• [EXERCISE BRIEF]
Reproduce the listing below, replacing every "GUI agent" with "UI assistant" and leaving everything else unchanged.

• [THE RECORDS]
━━━━━━
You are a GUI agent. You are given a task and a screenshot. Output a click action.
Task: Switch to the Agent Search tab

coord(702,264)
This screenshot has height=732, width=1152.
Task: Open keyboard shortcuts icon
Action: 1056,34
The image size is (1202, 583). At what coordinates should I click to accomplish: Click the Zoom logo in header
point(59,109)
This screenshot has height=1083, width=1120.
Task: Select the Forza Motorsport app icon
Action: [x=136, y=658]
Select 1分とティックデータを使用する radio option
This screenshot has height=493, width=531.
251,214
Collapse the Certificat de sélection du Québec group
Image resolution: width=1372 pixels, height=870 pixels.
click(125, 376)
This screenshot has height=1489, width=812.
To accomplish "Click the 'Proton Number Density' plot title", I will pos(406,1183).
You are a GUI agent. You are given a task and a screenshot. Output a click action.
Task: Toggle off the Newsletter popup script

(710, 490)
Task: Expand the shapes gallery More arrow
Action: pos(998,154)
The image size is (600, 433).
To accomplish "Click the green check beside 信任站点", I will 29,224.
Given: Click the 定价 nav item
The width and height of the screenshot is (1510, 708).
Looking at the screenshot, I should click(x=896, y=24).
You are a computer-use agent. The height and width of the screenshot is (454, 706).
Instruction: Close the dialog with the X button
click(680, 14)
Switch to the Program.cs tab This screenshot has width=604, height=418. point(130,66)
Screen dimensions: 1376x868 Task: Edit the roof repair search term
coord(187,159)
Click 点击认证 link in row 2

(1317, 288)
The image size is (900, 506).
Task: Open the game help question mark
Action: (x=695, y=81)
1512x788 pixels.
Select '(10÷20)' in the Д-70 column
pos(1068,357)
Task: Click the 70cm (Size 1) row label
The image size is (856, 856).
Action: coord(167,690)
━━━━━━
• [RESPONSE]
You are a UI assistant. You are given a task and a screenshot. Output a click action.
Task: Switch to the Agent Search tab

coord(702,264)
This screenshot has height=732, width=1152.
Task: Open keyboard shortcuts icon
Action: 1056,34
The image size is (1202, 583). At what coordinates should I click to accomplish: Click the Zoom logo in header
point(59,109)
This screenshot has height=1083, width=1120.
Task: Select the Forza Motorsport app icon
Action: [x=136, y=658]
Select 1分とティックデータを使用する radio option
This screenshot has height=493, width=531.
251,214
Collapse the Certificat de sélection du Québec group
Image resolution: width=1372 pixels, height=870 pixels.
click(125, 376)
This screenshot has height=1489, width=812.
To accomplish "Click the 'Proton Number Density' plot title", I will pos(406,1183).
You are a UI assistant. You are given a task and a screenshot. Output a click action.
Task: Toggle off the Newsletter popup script

(710, 490)
Task: Expand the shapes gallery More arrow
Action: pos(998,154)
The image size is (600, 433).
To accomplish "Click the green check beside 信任站点", I will 29,224.
Given: Click the 定价 nav item
The width and height of the screenshot is (1510, 708).
Looking at the screenshot, I should click(x=896, y=24).
You are a computer-use agent. The height and width of the screenshot is (454, 706).
Instruction: Close the dialog with the X button
click(680, 14)
Switch to the Program.cs tab This screenshot has width=604, height=418. point(130,66)
Screen dimensions: 1376x868 Task: Edit the roof repair search term
coord(187,159)
Click 点击认证 link in row 2

(1317, 288)
The image size is (900, 506).
Task: Open the game help question mark
Action: (x=695, y=81)
1512x788 pixels.
Select '(10÷20)' in the Д-70 column
pos(1068,357)
Task: Click the 70cm (Size 1) row label
The image size is (856, 856).
Action: coord(167,690)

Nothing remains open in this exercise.